▶ Input data:

::::::::

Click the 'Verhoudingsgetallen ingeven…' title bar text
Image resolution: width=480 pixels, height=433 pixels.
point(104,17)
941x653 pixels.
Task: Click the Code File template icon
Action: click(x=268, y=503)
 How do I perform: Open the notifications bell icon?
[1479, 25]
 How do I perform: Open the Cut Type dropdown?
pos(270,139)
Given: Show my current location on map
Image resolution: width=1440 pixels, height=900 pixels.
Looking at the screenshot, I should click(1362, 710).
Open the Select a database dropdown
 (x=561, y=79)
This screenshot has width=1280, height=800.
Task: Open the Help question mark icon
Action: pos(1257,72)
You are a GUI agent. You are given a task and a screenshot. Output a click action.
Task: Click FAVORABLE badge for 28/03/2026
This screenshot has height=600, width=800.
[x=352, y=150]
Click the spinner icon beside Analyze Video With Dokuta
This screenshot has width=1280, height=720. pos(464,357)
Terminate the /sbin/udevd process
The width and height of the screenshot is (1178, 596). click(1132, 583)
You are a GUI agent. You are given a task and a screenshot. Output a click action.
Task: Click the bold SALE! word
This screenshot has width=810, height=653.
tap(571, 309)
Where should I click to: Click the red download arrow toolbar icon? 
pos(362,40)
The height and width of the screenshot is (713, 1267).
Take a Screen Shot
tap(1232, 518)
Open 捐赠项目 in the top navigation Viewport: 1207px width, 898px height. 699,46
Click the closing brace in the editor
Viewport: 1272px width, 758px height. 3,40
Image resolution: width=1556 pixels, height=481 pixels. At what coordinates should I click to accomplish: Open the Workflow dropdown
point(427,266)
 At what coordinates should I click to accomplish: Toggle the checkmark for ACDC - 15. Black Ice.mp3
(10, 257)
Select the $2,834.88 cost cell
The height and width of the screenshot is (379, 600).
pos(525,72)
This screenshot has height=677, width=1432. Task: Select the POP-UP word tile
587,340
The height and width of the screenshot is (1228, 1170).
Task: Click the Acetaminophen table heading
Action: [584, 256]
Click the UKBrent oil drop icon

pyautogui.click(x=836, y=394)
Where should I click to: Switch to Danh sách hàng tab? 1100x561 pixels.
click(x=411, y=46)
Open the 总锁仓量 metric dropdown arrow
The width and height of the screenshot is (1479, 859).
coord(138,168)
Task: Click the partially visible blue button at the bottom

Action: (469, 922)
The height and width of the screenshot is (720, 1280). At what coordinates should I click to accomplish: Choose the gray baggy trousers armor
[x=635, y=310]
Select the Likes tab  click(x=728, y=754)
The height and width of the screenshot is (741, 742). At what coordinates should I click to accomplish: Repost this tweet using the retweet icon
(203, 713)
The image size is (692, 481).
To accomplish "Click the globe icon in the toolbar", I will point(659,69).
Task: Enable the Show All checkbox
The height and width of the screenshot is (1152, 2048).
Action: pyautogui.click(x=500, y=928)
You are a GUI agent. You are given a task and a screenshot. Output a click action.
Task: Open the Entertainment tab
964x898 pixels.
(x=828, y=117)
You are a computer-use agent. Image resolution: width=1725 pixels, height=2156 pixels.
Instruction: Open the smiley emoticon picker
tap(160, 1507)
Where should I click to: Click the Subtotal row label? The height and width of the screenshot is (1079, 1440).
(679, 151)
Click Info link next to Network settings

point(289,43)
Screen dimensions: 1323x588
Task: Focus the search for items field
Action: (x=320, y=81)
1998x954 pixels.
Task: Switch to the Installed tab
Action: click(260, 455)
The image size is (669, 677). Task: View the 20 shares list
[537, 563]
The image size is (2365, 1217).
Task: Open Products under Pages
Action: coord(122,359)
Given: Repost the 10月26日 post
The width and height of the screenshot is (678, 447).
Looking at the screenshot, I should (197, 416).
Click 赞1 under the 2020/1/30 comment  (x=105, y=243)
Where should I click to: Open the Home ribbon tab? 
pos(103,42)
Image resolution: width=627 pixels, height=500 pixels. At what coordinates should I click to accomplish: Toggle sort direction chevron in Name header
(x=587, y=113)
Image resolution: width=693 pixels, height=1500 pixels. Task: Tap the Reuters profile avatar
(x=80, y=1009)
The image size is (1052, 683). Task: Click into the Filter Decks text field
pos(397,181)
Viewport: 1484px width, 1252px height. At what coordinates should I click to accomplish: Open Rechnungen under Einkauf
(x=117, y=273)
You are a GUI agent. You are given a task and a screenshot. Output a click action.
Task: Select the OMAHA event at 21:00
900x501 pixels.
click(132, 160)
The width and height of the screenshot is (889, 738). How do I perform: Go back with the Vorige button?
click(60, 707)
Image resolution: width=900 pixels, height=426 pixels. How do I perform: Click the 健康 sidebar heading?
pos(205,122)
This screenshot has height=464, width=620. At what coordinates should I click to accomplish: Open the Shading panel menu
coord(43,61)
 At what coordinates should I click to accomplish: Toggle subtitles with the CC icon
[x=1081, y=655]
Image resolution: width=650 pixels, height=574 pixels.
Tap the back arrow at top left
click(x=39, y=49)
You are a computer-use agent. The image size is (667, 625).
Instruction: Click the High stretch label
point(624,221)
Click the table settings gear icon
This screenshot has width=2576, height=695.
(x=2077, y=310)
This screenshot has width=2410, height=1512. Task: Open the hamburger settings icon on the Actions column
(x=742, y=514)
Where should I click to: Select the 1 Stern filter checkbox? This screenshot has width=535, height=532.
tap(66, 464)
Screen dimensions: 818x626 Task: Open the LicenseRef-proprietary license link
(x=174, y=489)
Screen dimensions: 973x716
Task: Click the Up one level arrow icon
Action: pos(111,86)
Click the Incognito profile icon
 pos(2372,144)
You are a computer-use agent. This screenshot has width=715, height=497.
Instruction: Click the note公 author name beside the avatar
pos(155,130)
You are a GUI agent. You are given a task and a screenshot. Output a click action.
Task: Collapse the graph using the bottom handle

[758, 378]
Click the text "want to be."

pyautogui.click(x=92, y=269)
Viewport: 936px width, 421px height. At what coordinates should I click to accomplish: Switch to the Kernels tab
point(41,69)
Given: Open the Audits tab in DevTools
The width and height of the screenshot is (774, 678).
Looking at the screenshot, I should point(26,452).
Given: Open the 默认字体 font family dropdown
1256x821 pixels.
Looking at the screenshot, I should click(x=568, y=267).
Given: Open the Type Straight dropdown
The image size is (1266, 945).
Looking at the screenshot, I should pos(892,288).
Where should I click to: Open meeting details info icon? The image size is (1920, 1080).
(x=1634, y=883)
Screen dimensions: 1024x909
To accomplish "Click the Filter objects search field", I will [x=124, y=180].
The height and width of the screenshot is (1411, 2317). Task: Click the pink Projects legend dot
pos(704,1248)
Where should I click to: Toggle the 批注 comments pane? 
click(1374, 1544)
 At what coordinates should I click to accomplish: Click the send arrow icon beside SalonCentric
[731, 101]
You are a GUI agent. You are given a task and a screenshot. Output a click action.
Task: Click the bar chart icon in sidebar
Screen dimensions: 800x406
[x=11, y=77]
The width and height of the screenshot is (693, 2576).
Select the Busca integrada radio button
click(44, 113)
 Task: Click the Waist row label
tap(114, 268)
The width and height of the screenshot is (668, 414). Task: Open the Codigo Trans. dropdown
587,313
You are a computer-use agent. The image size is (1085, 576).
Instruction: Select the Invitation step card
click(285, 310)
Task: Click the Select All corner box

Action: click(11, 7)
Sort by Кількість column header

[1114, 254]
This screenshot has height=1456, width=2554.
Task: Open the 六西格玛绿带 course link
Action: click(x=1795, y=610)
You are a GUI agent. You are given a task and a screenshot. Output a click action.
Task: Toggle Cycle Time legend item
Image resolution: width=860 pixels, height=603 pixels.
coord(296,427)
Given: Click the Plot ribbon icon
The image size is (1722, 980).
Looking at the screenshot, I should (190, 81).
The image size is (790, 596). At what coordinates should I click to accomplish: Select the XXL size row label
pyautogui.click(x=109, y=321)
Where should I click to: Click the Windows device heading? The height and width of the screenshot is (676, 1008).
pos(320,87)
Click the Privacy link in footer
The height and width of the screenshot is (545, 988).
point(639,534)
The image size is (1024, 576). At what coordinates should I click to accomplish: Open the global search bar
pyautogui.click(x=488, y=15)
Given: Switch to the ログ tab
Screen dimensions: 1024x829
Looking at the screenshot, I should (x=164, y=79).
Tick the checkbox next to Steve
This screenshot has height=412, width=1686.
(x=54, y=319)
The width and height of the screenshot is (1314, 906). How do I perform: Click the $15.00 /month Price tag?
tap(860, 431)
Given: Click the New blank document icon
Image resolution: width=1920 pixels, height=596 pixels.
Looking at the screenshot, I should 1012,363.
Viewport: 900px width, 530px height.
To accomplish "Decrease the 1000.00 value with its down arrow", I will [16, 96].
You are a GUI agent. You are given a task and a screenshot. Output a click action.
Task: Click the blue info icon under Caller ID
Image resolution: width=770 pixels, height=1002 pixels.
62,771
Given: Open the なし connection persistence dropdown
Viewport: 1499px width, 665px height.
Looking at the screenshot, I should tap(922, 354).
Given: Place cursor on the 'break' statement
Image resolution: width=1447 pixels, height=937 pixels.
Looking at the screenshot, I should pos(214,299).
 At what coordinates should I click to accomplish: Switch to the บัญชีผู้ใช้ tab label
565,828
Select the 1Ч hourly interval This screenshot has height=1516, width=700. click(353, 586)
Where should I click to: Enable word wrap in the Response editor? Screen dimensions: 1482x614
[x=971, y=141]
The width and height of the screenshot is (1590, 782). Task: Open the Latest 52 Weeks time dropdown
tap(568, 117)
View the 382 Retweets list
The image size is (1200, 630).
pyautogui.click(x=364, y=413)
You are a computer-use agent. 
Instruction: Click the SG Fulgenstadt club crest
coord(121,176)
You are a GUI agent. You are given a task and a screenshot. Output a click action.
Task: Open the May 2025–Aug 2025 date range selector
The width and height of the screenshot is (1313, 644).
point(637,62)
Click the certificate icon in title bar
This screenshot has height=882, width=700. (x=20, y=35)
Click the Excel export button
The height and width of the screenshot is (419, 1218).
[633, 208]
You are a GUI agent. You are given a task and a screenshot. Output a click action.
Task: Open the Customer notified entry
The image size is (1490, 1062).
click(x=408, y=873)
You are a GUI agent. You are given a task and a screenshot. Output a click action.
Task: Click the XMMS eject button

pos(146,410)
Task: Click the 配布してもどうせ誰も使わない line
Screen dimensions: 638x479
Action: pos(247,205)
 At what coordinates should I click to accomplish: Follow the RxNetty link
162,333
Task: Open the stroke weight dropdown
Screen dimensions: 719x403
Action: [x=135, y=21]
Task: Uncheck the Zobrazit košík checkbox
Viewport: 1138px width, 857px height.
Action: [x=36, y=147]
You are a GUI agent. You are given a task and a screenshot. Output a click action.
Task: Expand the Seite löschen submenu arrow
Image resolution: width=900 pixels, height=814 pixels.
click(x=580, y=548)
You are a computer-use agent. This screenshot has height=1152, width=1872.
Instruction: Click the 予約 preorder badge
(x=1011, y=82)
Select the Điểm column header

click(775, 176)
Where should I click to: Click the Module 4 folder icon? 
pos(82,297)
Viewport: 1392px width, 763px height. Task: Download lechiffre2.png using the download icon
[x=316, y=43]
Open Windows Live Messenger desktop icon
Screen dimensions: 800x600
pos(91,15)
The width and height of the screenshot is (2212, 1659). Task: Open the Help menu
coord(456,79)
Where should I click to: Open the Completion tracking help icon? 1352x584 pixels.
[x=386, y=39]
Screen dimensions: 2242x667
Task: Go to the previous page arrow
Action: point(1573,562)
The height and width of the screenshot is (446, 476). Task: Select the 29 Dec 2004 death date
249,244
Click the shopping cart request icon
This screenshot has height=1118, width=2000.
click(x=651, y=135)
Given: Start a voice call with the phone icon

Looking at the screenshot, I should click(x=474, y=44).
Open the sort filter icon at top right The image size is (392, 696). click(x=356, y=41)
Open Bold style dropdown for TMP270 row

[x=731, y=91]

::::::::

▶ Aim of the task: Copy the data from the line with "The height and width of the screenshot is (1411, 2317)." to the line with "(x=54, y=319)", replacing "legend" with "key" and changing nothing else.

▶ Problem solution:
The height and width of the screenshot is (1411, 2317). Task: Click the pink Projects key dot
pos(704,1248)
Where should I click to: Toggle the 批注 comments pane? 
click(1374, 1544)
 At what coordinates should I click to accomplish: Click the send arrow icon beside SalonCentric
[731, 101]
You are a GUI agent. You are given a task and a screenshot. Output a click action.
Task: Click the bar chart icon in sidebar
Screen dimensions: 800x406
[x=11, y=77]
The width and height of the screenshot is (693, 2576).
Select the Busca integrada radio button
click(44, 113)
 Task: Click the Waist row label
tap(114, 268)
The width and height of the screenshot is (668, 414). Task: Open the Codigo Trans. dropdown
587,313
You are a computer-use agent. The image size is (1085, 576).
Instruction: Select the Invitation step card
click(285, 310)
Task: Click the Select All corner box

Action: click(11, 7)
Sort by Кількість column header

[1114, 254]
This screenshot has height=1456, width=2554.
Task: Open the 六西格玛绿带 course link
Action: click(x=1795, y=610)
You are a GUI agent. You are given a task and a screenshot. Output a click action.
Task: Toggle Cycle Time key item
Image resolution: width=860 pixels, height=603 pixels.
coord(296,427)
Given: Click the Plot ribbon icon
The image size is (1722, 980).
Looking at the screenshot, I should (190, 81).
The image size is (790, 596). At what coordinates should I click to accomplish: Select the XXL size row label
pyautogui.click(x=109, y=321)
Where should I click to: Click the Windows device heading? The height and width of the screenshot is (676, 1008).
pos(320,87)
Click the Privacy link in footer
The height and width of the screenshot is (545, 988).
point(639,534)
The image size is (1024, 576). At what coordinates should I click to accomplish: Open the global search bar
pyautogui.click(x=488, y=15)
Given: Switch to the ログ tab
Screen dimensions: 1024x829
Looking at the screenshot, I should (x=164, y=79).
Tick the checkbox next to Steve
This screenshot has height=412, width=1686.
(x=54, y=319)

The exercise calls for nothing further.